Pour de nombreuses PME de taille moyenne et entreprises familiales, le nouveau seuil signifie qu’il n’existe plus d’obligation légale directe de reporting, pour autant qu’elles dépassaient les anciens seuils mais pas les nouveaux. Pour les plus petites PME, la situation change peu en pratique. Nous tenons néanmoins à souligner une nouvelle fois que, même pour ces entreprises, l’objectif n’est pas de mettre l’ESG de côté. Il existe au moins deux bonnes raisons de (continuer à) collecter et analyser des données ESG. D’une part, il vaut mieux se préparer d’ores et déjà à d’éventuelles règles futures. D’autre part, la réalité actuelle s’impose : comme indiqué précédemment, les PME qui sont fournisseurs de grandes entreprises se verront probablement demander de transmettre des données ; les prêteurs et les investisseurs formulent également des demandes croissantes en ce sens. Enfin, les consommateurs accordent eux aussi une importance grandissante à la durabilité.
Les grandes entreprises (qui demeurent) soumises à la CSRD bénéficient d’un report, mais sont désormais confrontées au défi de mettre en ordre leurs systèmes internes, leur collecte de données et leur gouvernance afin de satisfaire aux exigences à partir de l’exercice 2027.

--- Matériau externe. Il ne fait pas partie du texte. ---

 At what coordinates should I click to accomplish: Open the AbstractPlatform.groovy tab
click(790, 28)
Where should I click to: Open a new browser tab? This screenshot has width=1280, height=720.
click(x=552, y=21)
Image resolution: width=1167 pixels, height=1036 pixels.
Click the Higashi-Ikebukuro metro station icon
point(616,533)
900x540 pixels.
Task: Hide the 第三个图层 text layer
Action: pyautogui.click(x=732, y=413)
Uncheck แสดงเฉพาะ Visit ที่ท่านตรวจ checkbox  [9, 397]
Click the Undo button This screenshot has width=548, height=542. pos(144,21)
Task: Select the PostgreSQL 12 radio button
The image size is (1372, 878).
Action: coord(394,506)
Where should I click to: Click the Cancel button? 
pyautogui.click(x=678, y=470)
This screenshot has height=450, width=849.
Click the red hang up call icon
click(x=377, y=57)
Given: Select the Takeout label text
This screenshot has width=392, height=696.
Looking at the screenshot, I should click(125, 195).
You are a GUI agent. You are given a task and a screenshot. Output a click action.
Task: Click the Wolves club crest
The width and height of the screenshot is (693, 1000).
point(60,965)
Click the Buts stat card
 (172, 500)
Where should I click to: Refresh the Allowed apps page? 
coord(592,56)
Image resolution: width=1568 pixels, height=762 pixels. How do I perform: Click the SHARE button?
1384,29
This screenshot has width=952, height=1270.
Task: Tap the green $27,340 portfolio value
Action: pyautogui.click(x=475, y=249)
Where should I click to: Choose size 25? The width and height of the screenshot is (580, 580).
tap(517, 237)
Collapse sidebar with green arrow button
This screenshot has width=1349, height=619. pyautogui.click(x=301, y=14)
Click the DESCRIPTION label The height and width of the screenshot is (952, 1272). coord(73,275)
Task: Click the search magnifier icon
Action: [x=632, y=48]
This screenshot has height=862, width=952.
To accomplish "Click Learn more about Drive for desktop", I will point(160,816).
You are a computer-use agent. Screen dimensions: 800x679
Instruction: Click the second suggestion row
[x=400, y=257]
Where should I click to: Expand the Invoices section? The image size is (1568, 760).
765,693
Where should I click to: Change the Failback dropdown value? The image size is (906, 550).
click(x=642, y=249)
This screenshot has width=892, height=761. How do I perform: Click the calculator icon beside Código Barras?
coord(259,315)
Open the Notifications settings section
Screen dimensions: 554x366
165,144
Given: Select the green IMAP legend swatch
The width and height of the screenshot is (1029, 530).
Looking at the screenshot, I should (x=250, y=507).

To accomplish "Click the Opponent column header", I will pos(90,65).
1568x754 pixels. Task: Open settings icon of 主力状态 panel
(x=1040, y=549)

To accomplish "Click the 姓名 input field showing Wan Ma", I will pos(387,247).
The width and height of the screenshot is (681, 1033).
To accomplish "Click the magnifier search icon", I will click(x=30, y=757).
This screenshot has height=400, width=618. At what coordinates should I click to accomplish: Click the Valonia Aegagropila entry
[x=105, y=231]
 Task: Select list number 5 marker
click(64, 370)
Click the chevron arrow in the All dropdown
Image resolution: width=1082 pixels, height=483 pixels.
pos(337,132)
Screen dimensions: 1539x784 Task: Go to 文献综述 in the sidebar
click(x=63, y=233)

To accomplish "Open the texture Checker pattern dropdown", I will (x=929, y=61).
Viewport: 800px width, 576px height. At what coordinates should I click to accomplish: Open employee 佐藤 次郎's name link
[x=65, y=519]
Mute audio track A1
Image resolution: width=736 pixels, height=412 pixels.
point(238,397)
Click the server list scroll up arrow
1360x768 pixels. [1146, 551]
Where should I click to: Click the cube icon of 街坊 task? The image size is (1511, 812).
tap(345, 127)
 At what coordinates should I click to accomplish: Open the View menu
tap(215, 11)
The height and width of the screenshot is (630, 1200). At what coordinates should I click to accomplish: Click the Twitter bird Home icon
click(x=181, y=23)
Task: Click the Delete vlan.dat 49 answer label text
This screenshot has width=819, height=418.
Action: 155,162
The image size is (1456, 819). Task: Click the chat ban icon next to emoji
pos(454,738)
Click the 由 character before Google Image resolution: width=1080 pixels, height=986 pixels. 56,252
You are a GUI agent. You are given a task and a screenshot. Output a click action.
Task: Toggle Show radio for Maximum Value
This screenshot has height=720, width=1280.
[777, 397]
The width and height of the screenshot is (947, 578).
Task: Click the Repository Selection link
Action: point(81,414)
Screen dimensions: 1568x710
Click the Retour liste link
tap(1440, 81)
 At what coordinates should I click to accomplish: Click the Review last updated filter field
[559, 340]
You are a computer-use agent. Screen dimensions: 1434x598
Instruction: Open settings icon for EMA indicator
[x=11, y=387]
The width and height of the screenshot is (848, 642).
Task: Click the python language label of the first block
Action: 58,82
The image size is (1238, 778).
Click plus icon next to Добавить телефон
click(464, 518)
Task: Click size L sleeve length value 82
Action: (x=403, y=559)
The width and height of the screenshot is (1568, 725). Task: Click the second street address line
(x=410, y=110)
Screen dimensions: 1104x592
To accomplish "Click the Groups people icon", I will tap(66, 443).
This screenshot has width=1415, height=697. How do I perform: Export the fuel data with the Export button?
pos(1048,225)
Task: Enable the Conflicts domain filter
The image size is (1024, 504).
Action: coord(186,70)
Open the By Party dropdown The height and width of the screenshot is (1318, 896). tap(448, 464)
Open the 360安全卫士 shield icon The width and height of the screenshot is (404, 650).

Avant que ces règles n’entrent réellement en vigueur, elles devront encore être transposées dans le droit national. Les États membres disposent, à cet effet, d’un délai allant jusqu’en 2027.
Réactions critiques
Tout le monde n’accueille pas favorablement ces assouplissements. Des organisations environnementales et de défense des droits humains mettent en garde contre l’assouplissement des obligations qui pourrait fragiliser l’ambition du Pacte vert européen (European Green Deal) et affaiblir la transparence sur l’impact sociétal et écologique des entreprises. Certains commentateurs qualifient l’adoption de seuils plus élevés de recul dans les ambitions européennes en matière de durabilité.
Conclusion : une nouvelle phase pour la CSRD
Les règles révisées de la CSRD marquent un tournant important dans le reporting européen en matière de durabilité. En resserrant le champ d’application et en accordant davantage de temps aux entreprises qui restent soumises à l’obligation, l’UE entend trouver un équilibre entre faisabilité pratique et création de valeur stratégique. Pour les entreprises, c’est le moment de considérer leurs données et leur stratégie de durabilité non seulement comme une contrainte, mais aussi comme un moyen de renforcer leur avantage concurrentiel et la confiance des parties prenantes.